== Dataset records

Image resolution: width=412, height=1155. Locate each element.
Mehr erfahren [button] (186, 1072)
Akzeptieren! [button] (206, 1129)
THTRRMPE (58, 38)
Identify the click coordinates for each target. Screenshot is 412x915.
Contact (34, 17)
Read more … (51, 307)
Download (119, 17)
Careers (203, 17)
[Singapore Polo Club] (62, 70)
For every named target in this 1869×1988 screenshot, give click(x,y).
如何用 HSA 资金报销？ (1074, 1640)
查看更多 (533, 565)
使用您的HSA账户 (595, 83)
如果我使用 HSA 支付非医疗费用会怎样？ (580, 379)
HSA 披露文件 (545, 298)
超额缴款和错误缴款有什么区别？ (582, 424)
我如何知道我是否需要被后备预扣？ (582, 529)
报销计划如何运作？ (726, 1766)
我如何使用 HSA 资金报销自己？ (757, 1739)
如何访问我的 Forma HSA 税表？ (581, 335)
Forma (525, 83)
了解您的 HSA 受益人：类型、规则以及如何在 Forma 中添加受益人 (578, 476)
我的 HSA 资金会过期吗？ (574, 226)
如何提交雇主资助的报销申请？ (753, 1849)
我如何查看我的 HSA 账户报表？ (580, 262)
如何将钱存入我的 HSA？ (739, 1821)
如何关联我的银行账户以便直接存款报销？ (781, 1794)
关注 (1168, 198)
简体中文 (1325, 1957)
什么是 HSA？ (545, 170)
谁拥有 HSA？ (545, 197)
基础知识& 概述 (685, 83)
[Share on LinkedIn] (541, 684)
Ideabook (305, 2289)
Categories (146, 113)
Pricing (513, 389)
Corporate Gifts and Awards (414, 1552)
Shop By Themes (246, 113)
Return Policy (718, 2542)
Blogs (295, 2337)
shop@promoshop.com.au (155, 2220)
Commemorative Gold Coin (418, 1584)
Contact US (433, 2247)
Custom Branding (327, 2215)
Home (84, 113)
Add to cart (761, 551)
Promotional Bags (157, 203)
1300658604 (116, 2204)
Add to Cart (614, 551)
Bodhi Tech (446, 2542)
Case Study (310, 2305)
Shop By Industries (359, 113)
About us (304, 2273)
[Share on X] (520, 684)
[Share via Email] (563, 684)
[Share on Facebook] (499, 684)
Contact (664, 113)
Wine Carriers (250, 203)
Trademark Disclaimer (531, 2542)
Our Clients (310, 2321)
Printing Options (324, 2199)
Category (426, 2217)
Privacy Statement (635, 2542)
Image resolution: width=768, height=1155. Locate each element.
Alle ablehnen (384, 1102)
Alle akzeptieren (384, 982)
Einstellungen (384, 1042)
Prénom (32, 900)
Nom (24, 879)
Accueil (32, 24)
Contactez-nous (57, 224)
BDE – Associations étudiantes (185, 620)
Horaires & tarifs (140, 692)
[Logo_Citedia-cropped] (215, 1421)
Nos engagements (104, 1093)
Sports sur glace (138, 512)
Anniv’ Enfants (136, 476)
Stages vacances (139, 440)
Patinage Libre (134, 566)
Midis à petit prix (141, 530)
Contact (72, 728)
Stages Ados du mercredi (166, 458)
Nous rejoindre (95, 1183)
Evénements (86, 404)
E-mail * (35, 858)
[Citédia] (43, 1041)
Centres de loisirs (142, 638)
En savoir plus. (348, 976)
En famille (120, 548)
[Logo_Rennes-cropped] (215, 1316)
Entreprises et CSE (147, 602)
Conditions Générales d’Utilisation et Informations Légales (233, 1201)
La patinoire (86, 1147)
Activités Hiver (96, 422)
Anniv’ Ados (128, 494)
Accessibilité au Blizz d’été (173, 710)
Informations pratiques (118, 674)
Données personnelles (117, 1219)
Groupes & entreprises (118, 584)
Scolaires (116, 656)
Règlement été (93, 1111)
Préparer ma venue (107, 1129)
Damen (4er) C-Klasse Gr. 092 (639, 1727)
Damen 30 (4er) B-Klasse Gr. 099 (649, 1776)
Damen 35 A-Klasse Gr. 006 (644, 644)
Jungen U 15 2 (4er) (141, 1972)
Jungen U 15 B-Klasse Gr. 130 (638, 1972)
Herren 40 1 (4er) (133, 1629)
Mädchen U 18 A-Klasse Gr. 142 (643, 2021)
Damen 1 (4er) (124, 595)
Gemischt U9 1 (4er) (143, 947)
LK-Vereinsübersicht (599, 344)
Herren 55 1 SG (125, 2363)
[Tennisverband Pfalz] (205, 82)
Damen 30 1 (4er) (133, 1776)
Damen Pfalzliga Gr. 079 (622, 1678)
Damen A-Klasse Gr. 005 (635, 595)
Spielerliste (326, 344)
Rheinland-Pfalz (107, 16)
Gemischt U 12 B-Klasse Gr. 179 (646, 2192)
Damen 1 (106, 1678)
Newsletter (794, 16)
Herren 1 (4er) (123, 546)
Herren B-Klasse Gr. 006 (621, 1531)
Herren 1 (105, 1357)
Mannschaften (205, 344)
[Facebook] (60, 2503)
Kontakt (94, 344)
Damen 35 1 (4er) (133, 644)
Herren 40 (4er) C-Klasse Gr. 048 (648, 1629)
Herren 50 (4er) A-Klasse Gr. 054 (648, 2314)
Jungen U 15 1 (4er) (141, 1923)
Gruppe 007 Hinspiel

====

Exercise brief: Out of the listing above, reproduce exactly the lines from the one with "使用您的HSA账户 (595, 83)" up to and including the one with "Scolaires (116, 656)".

Solution below:
使用您的HSA账户 (595, 83)
如果我使用 HSA 支付非医疗费用会怎样？ (580, 379)
HSA 披露文件 (545, 298)
超额缴款和错误缴款有什么区别？ (582, 424)
我如何知道我是否需要被后备预扣？ (582, 529)
报销计划如何运作？ (726, 1766)
我如何使用 HSA 资金报销自己？ (757, 1739)
如何访问我的 Forma HSA 税表？ (581, 335)
Forma (525, 83)
了解您的 HSA 受益人：类型、规则以及如何在 Forma 中添加受益人 (578, 476)
我的 HSA 资金会过期吗？ (574, 226)
如何提交雇主资助的报销申请？ (753, 1849)
我如何查看我的 HSA 账户报表？ (580, 262)
如何将钱存入我的 HSA？ (739, 1821)
如何关联我的银行账户以便直接存款报销？ (781, 1794)
关注 (1168, 198)
简体中文 (1325, 1957)
什么是 HSA？ (545, 170)
谁拥有 HSA？ (545, 197)
基础知识& 概述 (685, 83)
[Share on LinkedIn] (541, 684)
Ideabook (305, 2289)
Categories (146, 113)
Pricing (513, 389)
Corporate Gifts and Awards (414, 1552)
Shop By Themes (246, 113)
Return Policy (718, 2542)
Blogs (295, 2337)
shop@promoshop.com.au (155, 2220)
Commemorative Gold Coin (418, 1584)
Contact US (433, 2247)
Custom Branding (327, 2215)
Home (84, 113)
Add to cart (761, 551)
Promotional Bags (157, 203)
1300658604 (116, 2204)
Add to Cart (614, 551)
Bodhi Tech (446, 2542)
Case Study (310, 2305)
Shop By Industries (359, 113)
About us (304, 2273)
[Share on X] (520, 684)
[Share via Email] (563, 684)
[Share on Facebook] (499, 684)
Contact (664, 113)
Wine Carriers (250, 203)
Trademark Disclaimer (531, 2542)
Our Clients (310, 2321)
Printing Options (324, 2199)
Category (426, 2217)
Privacy Statement (635, 2542)
Image resolution: width=768, height=1155. Locate each element.
Alle ablehnen (384, 1102)
Alle akzeptieren (384, 982)
Einstellungen (384, 1042)
Prénom (32, 900)
Nom (24, 879)
Accueil (32, 24)
Contactez-nous (57, 224)
BDE – Associations étudiantes (185, 620)
Horaires & tarifs (140, 692)
[Logo_Citedia-cropped] (215, 1421)
Nos engagements (104, 1093)
Sports sur glace (138, 512)
Anniv’ Enfants (136, 476)
Stages vacances (139, 440)
Patinage Libre (134, 566)
Midis à petit prix (141, 530)
Contact (72, 728)
Stages Ados du mercredi (166, 458)
Nous rejoindre (95, 1183)
Evénements (86, 404)
E-mail * (35, 858)
[Citédia] (43, 1041)
Centres de loisirs (142, 638)
En savoir plus. (348, 976)
En famille (120, 548)
[Logo_Rennes-cropped] (215, 1316)
Entreprises et CSE (147, 602)
Conditions Générales d’Utilisation et Informations Légales (233, 1201)
La patinoire (86, 1147)
Activités Hiver (96, 422)
Anniv’ Ados (128, 494)
Accessibilité au Blizz d’été (173, 710)
Informations pratiques (118, 674)
Données personnelles (117, 1219)
Groupes & entreprises (118, 584)
Scolaires (116, 656)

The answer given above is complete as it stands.